The book talked extensively about the old tradition of noodling geese in Watertown and how the livers from those geese was a prized food for the wealthy and those of German heritage.

But, that wasn't the only local mention in that book. Another topic was how the German language continued to be spoken here in this area long after it disappeared in most areas of the state.

The book said, "Near the turn of the century (1900), with the discontinuance of language papers and the decline in the preaching of sermons in German, many of the cities began to lose their Old World flavor. The change is less noticeable in rural communities."

We remember years ago that our church, St. Luke's Lutheran, had a German hymnal which was used for services, I believe once a month. It later went down to a couple special services a year and then the practice ended. St. Mark's Lutheran Church continues that practice for a special service or two a year.

Many people spoke fluent German back 60-80 years ago but today the number of people who can speak and understand that language is much smaller.

Back to the 1944 book. It said that despite all the changes that pushed the German language aside, "Watertown remains gloriously obstinate," according to Frank C. Blied, Madison, president of the National Turnverein.

"It refuses to yield to every whim and fashion. So long as Northwestern College (now the campus of Luther Preparatory School) continues to teach the beauty of the German language and the citizens there and around about have respect for the ideal of the pioneers, so long as housewives feed their families good wholesome German cooking; and the name of Carl Schurz, who lived there, it is revered as a Great German-American, Watertown will be distinctive."

The chapter continues, "'Sprechen sie Deutsch?' was asked of the newcomer to the card table at Otto's Inn (now Rock River Pizza Company). What a wreath of smiles went around when 'Ja' came as the answer."

The author said the German housewife has contributed more variety to the Wisconsin meal than has any other nationality.

He then said he talked with the head cook at Otto's Inn and was informed of the favorite German foods they made and sold at the restaurant. They included sauerkraut, coleslaw, dill pickles, potato salad, sour meats, hasenpfeffer, hamburg steak, goulash, noodles, pickled green beans, celeriac, chives, cheesecake, poppyseed rolls, pretzels, coffee cake, caraway rye and pumpernickel bread.

Those names and their tastes brought back memories of German cooking in general and particular for the cooks of Otto's Inn a generation or two ago. The cooks, it seems to us, were the daughters of the owner of the restaurant.

A Watertown baker, R. A. Radtke, was quoted as telling the author, "You should see my windows before Christmas. I had cookies and cakes of all sizes, colors, tastes and designs. My, it was beautiful! And, everybody wants a loaf of good old-fashioned dark rye bread."

The author also said he visits Watertown each year during the holidays and purchases German Christmas candies.

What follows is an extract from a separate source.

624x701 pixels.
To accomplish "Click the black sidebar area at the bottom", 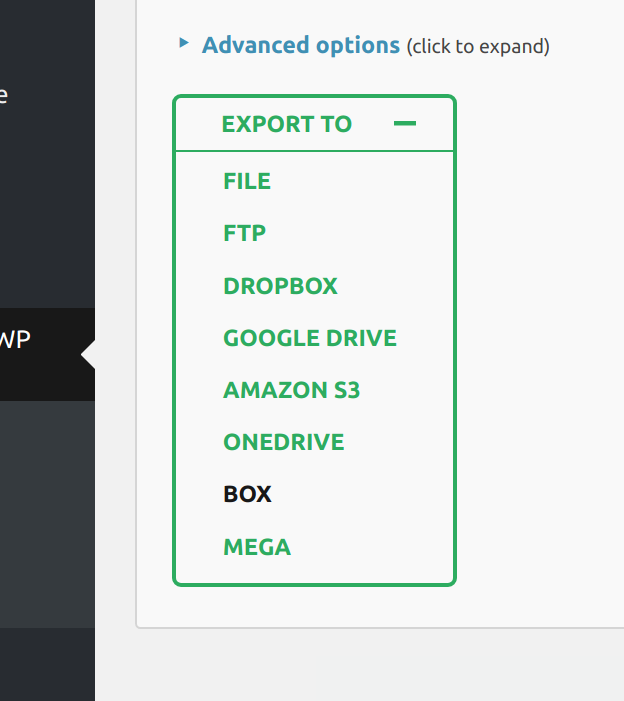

He said Herman Kramp, a baker and candy maker, made a big business of selling marzipan which was cookies made in the design of common fruits of the day.

The book went on about its proud Old World Culture, pointing to Carl Schurz who came to Watertown in 1855 and of course his wife, Margarethe Meyer Schurz, who established the first kindergarten in America right here in the parking lot at the corner of Second and Jones streets. He also talked about the Turner Gymnastic Association which still operates today, and the monthly Watertown Pig Fair, now known as Fair Day and which continues to this day. He said the Pig Fair would often bring 500 cars and 3,000 people or more to a single day. Sales were estimated at $3,000 to $5,000 before the fair closed for the day.

The book covered the ethnic diversity throughout Wisconsin but Watertown and the area got more than its share of mentions and publicity.

Watertown still has a strong German heritage but it has changed dramatically since those decades of the 1940s and earlier. Back then the Germans were the core of everything in the community.

We thought our readers, many of which are of German descent, would remember those days when the German language and customs prevailed in Watertown.